→ **Action item**
The entries are to be repeated verbatim, with nothing left out.

*** Dataset records Section Begins ***

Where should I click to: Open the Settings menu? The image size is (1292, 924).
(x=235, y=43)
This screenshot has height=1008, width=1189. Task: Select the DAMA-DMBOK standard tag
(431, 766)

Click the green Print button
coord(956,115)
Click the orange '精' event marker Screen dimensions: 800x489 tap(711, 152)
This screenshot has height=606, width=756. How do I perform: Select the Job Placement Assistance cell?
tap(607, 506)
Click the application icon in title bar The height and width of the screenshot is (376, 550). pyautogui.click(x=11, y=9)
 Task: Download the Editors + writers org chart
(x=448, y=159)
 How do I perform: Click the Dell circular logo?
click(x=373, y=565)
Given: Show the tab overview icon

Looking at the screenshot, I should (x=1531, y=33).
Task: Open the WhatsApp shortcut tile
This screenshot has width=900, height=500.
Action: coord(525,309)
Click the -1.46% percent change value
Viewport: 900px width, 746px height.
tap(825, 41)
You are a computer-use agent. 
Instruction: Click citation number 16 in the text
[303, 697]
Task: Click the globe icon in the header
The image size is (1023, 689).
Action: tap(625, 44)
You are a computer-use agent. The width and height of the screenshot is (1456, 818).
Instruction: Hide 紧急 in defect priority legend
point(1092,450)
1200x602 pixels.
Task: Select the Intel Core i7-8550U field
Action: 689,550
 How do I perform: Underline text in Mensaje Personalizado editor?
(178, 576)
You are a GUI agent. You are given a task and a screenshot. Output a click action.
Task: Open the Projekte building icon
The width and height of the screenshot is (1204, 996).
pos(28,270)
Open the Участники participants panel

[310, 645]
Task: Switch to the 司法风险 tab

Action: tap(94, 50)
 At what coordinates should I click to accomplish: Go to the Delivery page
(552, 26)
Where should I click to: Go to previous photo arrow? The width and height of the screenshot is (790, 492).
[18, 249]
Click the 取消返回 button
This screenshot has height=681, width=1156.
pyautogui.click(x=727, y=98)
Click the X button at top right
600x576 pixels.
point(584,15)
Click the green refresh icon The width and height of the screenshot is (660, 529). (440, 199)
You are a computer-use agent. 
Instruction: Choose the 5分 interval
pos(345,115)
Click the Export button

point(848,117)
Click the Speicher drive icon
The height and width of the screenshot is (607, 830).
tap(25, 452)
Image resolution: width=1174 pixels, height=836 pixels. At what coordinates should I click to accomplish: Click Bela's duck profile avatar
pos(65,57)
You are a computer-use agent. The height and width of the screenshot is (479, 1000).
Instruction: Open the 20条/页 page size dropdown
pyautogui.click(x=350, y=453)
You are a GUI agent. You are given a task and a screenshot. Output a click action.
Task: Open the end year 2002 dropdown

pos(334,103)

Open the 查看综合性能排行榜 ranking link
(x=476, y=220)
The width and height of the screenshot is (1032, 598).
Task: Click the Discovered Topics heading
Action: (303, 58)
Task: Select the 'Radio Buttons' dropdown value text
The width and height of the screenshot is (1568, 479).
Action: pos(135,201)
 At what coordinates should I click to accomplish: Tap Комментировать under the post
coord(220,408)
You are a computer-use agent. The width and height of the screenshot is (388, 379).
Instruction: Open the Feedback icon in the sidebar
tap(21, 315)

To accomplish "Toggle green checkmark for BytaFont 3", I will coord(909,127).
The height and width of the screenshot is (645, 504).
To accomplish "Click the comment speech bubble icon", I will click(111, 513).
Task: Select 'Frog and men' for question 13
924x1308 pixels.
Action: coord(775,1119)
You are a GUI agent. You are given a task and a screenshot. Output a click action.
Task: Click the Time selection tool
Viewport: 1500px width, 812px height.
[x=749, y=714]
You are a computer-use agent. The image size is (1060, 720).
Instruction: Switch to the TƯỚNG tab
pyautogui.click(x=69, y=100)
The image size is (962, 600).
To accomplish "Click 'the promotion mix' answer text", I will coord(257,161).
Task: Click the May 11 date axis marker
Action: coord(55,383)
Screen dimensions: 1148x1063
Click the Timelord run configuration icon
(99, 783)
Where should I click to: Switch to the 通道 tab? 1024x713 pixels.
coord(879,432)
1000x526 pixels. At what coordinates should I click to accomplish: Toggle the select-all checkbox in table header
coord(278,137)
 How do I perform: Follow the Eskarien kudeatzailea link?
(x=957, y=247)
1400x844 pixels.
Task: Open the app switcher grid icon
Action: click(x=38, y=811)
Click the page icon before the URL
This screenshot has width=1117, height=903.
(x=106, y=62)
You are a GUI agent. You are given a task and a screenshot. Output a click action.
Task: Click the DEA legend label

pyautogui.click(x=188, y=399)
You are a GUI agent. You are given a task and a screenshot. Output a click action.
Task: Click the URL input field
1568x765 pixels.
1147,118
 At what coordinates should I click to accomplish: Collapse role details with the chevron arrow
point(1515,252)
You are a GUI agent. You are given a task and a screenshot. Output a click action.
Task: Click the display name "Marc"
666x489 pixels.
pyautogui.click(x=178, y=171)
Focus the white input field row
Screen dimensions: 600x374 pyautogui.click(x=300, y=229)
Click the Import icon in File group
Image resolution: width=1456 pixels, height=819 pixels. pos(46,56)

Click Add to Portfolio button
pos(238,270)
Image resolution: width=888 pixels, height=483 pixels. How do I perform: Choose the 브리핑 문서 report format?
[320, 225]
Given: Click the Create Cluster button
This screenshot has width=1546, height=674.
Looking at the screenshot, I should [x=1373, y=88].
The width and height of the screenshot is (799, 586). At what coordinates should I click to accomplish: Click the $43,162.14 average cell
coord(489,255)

*** Dataset records Section Ends ***

→ **Response for this exercise**
Where should I click to: Open the Settings menu? The image size is (1292, 924).
(x=235, y=43)
This screenshot has height=1008, width=1189. Task: Select the DAMA-DMBOK standard tag
(431, 766)

Click the green Print button
coord(956,115)
Click the orange '精' event marker Screen dimensions: 800x489 tap(711, 152)
This screenshot has height=606, width=756. How do I perform: Select the Job Placement Assistance cell?
tap(607, 506)
Click the application icon in title bar The height and width of the screenshot is (376, 550). pyautogui.click(x=11, y=9)
 Task: Download the Editors + writers org chart
(x=448, y=159)
 How do I perform: Click the Dell circular logo?
click(x=373, y=565)
Given: Show the tab overview icon

Looking at the screenshot, I should (x=1531, y=33).
Task: Open the WhatsApp shortcut tile
This screenshot has width=900, height=500.
Action: coord(525,309)
Click the -1.46% percent change value
Viewport: 900px width, 746px height.
tap(825, 41)
You are a computer-use agent. 
Instruction: Click citation number 16 in the text
[303, 697]
Task: Click the globe icon in the header
The image size is (1023, 689).
Action: tap(625, 44)
You are a computer-use agent. The width and height of the screenshot is (1456, 818).
Instruction: Hide 紧急 in defect priority legend
point(1092,450)
1200x602 pixels.
Task: Select the Intel Core i7-8550U field
Action: 689,550
 How do I perform: Underline text in Mensaje Personalizado editor?
(178, 576)
You are a GUI agent. You are given a task and a screenshot. Output a click action.
Task: Open the Projekte building icon
The width and height of the screenshot is (1204, 996).
pos(28,270)
Open the Участники participants panel

[310, 645]
Task: Switch to the 司法风险 tab

Action: tap(94, 50)
 At what coordinates should I click to accomplish: Go to the Delivery page
(552, 26)
Where should I click to: Go to previous photo arrow? The width and height of the screenshot is (790, 492).
[18, 249]
Click the 取消返回 button
This screenshot has height=681, width=1156.
pyautogui.click(x=727, y=98)
Click the X button at top right
600x576 pixels.
point(584,15)
Click the green refresh icon The width and height of the screenshot is (660, 529). (440, 199)
You are a computer-use agent. 
Instruction: Choose the 5分 interval
pos(345,115)
Click the Export button

point(848,117)
Click the Speicher drive icon
The height and width of the screenshot is (607, 830).
tap(25, 452)
Image resolution: width=1174 pixels, height=836 pixels. At what coordinates should I click to accomplish: Click Bela's duck profile avatar
pos(65,57)
You are a computer-use agent. The height and width of the screenshot is (479, 1000).
Instruction: Open the 20条/页 page size dropdown
pyautogui.click(x=350, y=453)
You are a GUI agent. You are given a task and a screenshot. Output a click action.
Task: Open the end year 2002 dropdown

pos(334,103)

Open the 查看综合性能排行榜 ranking link
(x=476, y=220)
The width and height of the screenshot is (1032, 598).
Task: Click the Discovered Topics heading
Action: (303, 58)
Task: Select the 'Radio Buttons' dropdown value text
The width and height of the screenshot is (1568, 479).
Action: pos(135,201)
 At what coordinates should I click to accomplish: Tap Комментировать under the post
coord(220,408)
You are a computer-use agent. The width and height of the screenshot is (388, 379).
Instruction: Open the Feedback icon in the sidebar
tap(21, 315)

To accomplish "Toggle green checkmark for BytaFont 3", I will coord(909,127).
The height and width of the screenshot is (645, 504).
To accomplish "Click the comment speech bubble icon", I will click(111, 513).
Task: Select 'Frog and men' for question 13
924x1308 pixels.
Action: coord(775,1119)
You are a GUI agent. You are given a task and a screenshot. Output a click action.
Task: Click the Time selection tool
Viewport: 1500px width, 812px height.
[x=749, y=714]
You are a computer-use agent. The image size is (1060, 720).
Instruction: Switch to the TƯỚNG tab
pyautogui.click(x=69, y=100)
The image size is (962, 600).
To accomplish "Click 'the promotion mix' answer text", I will coord(257,161).
Task: Click the May 11 date axis marker
Action: coord(55,383)
Screen dimensions: 1148x1063
Click the Timelord run configuration icon
(99, 783)
Where should I click to: Switch to the 通道 tab? 1024x713 pixels.
coord(879,432)
1000x526 pixels. At what coordinates should I click to accomplish: Toggle the select-all checkbox in table header
coord(278,137)
 How do I perform: Follow the Eskarien kudeatzailea link?
(x=957, y=247)
1400x844 pixels.
Task: Open the app switcher grid icon
Action: click(x=38, y=811)
Click the page icon before the URL
This screenshot has width=1117, height=903.
(x=106, y=62)
You are a GUI agent. You are given a task and a screenshot. Output a click action.
Task: Click the DEA legend label

pyautogui.click(x=188, y=399)
You are a GUI agent. You are given a task and a screenshot. Output a click action.
Task: Click the URL input field
1568x765 pixels.
1147,118
 At what coordinates should I click to accomplish: Collapse role details with the chevron arrow
point(1515,252)
You are a GUI agent. You are given a task and a screenshot. Output a click action.
Task: Click the display name "Marc"
666x489 pixels.
pyautogui.click(x=178, y=171)
Focus the white input field row
Screen dimensions: 600x374 pyautogui.click(x=300, y=229)
Click the Import icon in File group
Image resolution: width=1456 pixels, height=819 pixels. pos(46,56)

Click Add to Portfolio button
pos(238,270)
Image resolution: width=888 pixels, height=483 pixels. How do I perform: Choose the 브리핑 문서 report format?
[320, 225]
Given: Click the Create Cluster button
This screenshot has width=1546, height=674.
Looking at the screenshot, I should [x=1373, y=88].
The width and height of the screenshot is (799, 586). At what coordinates should I click to accomplish: Click the $43,162.14 average cell
coord(489,255)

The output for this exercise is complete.